[Obiettivi]
**A)** Elenca tutti i fiumi nominati nel testo sulla campagna del 1848.
**B)** Ricopia dal testo sulla campagna del 1848 il passo che comincia con "Seguivano silenziosi il" e termina con "quartier generale principale.".

Materiali per una storia dell'Arma

Col. Azolino Hazon

RIVISTA DEI CARABINIERI REALI
Anno II - N. 2 - marzo-aprile 1935

I Carabinieri Reali nella campagna del 1848

Col. Azolino Hazon

(continua)

3. Mentre, ad ingrossare l’esercito del Radetzky, scendevan le valli dell’Adige, del Brenta e dell’Isonzo contingenti nemici, proseguiva l’investimento di Peschiera sotto la direzione del Duca di Genova ed alla presenza del Re, che giornalmente vi si recava da Sommacampagna, seguito a turno da uno degli squadroni di scorta. Maturava intanto nell’animo del Radetzky il piano di aggiramento sul Mincio dei piemontesi e ne faceva a Goito, il 30 Maggio, la prova. «Fu quella - scrisse Cesare Balbo - la più bella giornata di quella campagna, che fu la più bella che siasi mai fatta dagli Italiani; quel nome e quella data, ed anzi quei due mesi e mezzo dal 18 marzo al 30 maggio, quella prima metà della campagna del 1848, rimarranno cari e sereni nella memoria degli Italiani che vi parteciparono o li videro, in quella pure dei posteri».
A Goito infatti si infransero gli attacchi nemici, rinnovantisi con estrema violenza e tutti vennero decisamente respinti, attraverso episodi di valore e di audacia. Coronò la vittoria la notizia giunta sul campo della resa di Peschiera, avvenuta quello stesso giorno.
Seguivano silenziosi il Re nella battaglia gli squadroni, fissi gli sguardi su di lui, trepidando per lui. «Un obice cadde ai piedi del Re andando in scheggie: trattenne il cavallo e sorrise, vedendo la sua scorta timorosa per lui». Così il capitano di S. M. De Talleyrand Perigord, duca di Dino, del quartier generale principale.

[Dati forniti]
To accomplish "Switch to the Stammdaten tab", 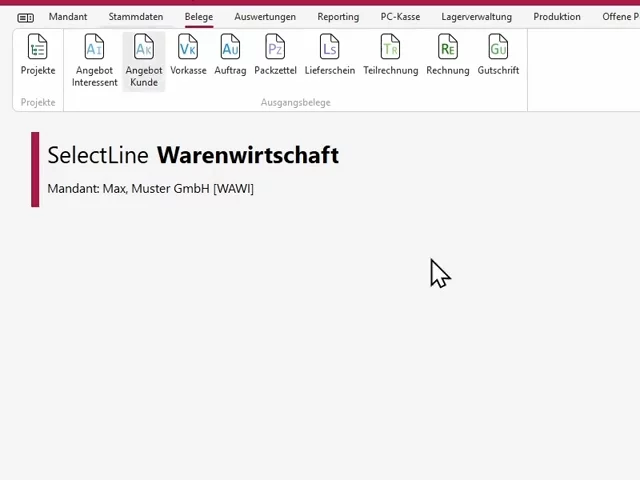I will [136, 17].
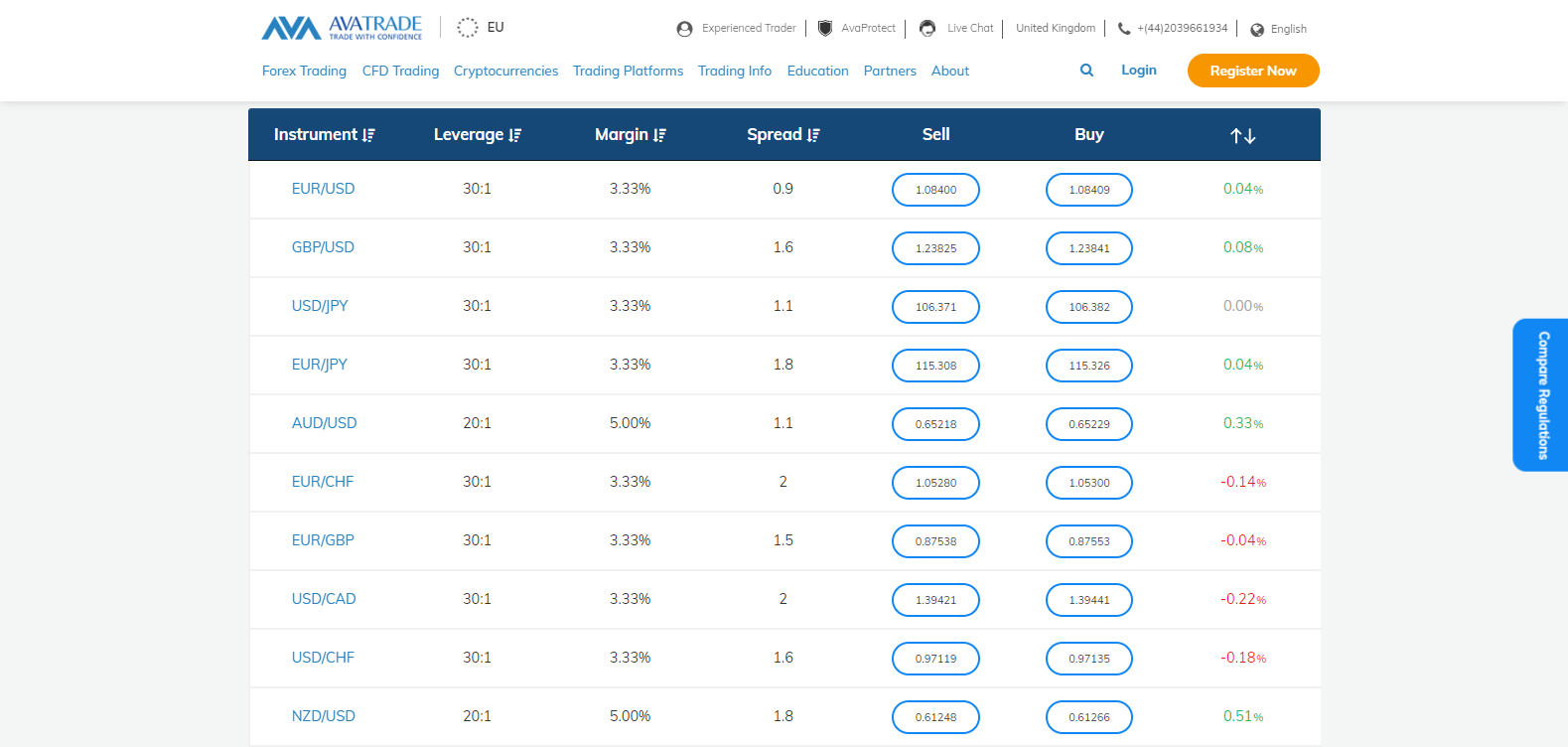Open the Compare Regulations side tab

point(1541,394)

[Esercizi risolti]
**A)** Adige, Brenta, Isonzo, Mincio

**B)**
Seguivano silenziosi il Re nella battaglia gli squadroni, fissi gli sguardi su di lui, trepidando per lui. «Un obice cadde ai piedi del Re andando in scheggie: trattenne il cavallo e sorrise, vedendo la sua scorta timorosa per lui». Così il capitano di S. M. De Talleyrand Perigord, duca di Dino, del quartier generale principale.